Une fusée éclate : une lumière boche
Fait passer des lueurs sur le fer de ma pioche
L’ironique destin donne à ton meurtrier
La tâche d’éclairer ton funèbre ouvrier?
Et si l’orgue est absent à la cérémonie
Dans l’air troublé surgit la sauvage harmonie
Des monstres vomissant la mitraille et le feu
Qui crachent leur fureur jusqu’au ciel jusqu’à Dieu !
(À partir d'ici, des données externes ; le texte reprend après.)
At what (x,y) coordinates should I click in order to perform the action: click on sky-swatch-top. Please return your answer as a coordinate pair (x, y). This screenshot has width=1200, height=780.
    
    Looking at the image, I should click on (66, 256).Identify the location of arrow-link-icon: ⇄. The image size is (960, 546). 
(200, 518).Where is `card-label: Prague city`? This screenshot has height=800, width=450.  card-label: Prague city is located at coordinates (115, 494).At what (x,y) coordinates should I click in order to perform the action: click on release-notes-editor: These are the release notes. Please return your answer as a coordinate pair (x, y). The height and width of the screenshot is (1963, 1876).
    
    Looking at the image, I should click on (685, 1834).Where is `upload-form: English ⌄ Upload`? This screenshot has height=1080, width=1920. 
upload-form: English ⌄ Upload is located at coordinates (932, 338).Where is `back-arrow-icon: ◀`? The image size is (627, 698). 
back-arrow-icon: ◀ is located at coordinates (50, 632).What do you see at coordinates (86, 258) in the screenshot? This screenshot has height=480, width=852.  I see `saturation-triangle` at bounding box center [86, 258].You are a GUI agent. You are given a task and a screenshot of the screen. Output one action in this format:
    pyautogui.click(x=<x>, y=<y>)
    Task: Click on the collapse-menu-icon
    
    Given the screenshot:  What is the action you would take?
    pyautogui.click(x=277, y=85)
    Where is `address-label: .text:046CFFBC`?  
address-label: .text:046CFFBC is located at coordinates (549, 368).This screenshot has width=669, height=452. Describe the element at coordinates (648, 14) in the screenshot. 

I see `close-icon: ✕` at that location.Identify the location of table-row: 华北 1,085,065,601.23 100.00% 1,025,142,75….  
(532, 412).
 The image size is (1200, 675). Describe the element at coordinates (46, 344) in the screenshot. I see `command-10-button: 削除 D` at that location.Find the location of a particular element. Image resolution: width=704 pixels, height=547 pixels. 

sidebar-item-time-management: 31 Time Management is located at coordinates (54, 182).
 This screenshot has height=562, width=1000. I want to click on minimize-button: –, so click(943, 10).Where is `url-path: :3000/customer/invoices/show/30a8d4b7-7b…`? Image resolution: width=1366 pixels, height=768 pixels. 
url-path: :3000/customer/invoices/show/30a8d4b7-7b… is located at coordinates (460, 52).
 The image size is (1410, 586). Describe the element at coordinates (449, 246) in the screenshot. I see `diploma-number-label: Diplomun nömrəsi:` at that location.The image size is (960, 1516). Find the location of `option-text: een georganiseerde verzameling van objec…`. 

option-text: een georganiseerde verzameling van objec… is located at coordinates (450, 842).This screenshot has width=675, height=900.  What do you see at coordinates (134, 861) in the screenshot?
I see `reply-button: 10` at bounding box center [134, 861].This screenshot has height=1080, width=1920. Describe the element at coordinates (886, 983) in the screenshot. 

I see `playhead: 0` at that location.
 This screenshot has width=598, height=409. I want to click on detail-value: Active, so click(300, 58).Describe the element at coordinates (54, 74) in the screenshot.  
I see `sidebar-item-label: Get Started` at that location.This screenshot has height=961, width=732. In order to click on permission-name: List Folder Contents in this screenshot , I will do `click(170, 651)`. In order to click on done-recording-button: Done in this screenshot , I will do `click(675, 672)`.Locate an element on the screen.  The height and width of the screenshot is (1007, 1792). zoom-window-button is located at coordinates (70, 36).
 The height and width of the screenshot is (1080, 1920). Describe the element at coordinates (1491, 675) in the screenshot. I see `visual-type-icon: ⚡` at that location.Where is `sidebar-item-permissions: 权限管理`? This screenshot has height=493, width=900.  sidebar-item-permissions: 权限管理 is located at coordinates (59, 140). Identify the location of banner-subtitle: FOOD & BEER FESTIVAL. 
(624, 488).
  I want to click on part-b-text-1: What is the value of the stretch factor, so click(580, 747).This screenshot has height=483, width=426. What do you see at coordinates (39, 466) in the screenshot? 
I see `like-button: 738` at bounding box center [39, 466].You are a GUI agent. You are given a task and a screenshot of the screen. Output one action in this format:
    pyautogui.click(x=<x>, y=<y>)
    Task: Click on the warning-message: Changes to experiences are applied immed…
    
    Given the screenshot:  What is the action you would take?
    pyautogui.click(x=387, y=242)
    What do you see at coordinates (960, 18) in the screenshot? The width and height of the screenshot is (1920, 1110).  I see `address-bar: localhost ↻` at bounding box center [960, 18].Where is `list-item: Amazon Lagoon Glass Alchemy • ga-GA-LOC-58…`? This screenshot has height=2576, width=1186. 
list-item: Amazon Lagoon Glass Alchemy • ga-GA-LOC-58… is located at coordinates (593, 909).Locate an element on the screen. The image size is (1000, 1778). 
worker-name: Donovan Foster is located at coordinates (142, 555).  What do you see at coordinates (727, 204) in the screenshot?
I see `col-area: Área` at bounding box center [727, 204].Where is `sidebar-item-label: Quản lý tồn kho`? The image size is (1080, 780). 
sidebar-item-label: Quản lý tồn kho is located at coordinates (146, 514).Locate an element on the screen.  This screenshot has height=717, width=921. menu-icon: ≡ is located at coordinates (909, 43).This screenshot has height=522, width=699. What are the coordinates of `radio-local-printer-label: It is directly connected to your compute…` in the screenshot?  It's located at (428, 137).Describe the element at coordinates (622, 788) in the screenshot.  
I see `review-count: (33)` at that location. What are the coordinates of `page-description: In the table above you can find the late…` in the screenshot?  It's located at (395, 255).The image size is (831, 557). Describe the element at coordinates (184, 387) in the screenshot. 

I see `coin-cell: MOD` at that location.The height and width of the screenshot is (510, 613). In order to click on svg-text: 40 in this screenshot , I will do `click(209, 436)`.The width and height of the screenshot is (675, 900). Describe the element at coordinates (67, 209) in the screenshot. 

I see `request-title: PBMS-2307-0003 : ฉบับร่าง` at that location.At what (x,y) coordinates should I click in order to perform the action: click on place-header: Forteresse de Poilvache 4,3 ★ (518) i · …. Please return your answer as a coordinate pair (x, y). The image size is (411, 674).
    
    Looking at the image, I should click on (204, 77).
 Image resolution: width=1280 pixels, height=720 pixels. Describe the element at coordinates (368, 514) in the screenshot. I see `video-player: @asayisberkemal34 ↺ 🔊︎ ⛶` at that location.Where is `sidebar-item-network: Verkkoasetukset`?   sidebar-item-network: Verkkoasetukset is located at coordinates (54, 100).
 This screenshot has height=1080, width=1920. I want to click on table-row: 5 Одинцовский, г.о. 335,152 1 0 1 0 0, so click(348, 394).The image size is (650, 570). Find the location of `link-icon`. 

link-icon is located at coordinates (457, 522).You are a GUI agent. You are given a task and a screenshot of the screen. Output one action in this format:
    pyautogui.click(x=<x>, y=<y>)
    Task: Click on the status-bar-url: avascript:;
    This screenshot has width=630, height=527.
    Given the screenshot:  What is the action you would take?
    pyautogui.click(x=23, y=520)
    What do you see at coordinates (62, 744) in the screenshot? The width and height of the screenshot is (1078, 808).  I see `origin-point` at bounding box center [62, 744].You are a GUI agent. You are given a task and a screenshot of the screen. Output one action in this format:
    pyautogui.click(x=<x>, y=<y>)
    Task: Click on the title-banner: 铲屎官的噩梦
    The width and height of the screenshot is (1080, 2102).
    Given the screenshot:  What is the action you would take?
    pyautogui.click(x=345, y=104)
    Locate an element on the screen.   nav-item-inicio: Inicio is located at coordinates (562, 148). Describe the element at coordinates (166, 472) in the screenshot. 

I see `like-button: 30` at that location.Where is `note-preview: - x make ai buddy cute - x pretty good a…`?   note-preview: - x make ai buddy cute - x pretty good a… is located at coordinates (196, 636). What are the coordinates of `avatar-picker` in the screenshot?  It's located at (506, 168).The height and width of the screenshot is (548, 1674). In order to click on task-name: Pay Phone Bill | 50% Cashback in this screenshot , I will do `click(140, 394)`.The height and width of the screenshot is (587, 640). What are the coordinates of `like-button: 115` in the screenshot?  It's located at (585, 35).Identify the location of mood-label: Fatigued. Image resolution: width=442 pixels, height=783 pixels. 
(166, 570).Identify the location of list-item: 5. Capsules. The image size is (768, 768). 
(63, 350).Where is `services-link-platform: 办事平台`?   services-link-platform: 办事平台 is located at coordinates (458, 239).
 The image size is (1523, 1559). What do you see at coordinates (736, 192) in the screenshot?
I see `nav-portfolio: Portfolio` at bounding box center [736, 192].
Tu meurs seul sans amis, pour toi nul deuil, nul cortège
La nuit seule. Étant mort tu n’as rien !… mais j’abrège.
Je vais mettre en leur trou les putrides restants.
Et c’est moins pour toi que pour la santé des vivants.
Je groupe tes lambeaux de chairs inanimées.
Ils serviront d’engrais à quelques graminées
Ainsi tu nourriras par de subtils détours
Ceux que tu crois avoir délaissés pour toujours
À moins que quelque obus en se trompant de route
Au lieu chez les vivants de porter la déroute
Vienne s’échouer là pour troubler ton repos
Et lancer dans les airs ce qu’il te rester d’os
Avant que d’un bras las je recouvre ta tête
Ô mort un dernier mot. Que ma pelle s’arrête
Découvert, à genoux, d’un adieu fraternel
Je tiens à saluer ton repos éternel
Adieu mort inconnu, toi qui bâtis l’histoire.
Adieu ! Le fossoyeur d’une si pure gloire
Salue en toi, la Mort et le brutal Destin
Héros ! Je te salue et j’honore ta fin !!!!
Maintenant, sur ton front je jette un peu de terre
D’une croix de bois je marque ton cimetière
J’ai fini, tu n’es plus !…
Un autre mort m’attend.
Je refoule une larme et je pars en chantant
René Beziau
Verdun côte 304
1916
<1158>
« Affreusement beau » a dit Sandrine après avoir lu ce poème. Je trouve cette expression très juste.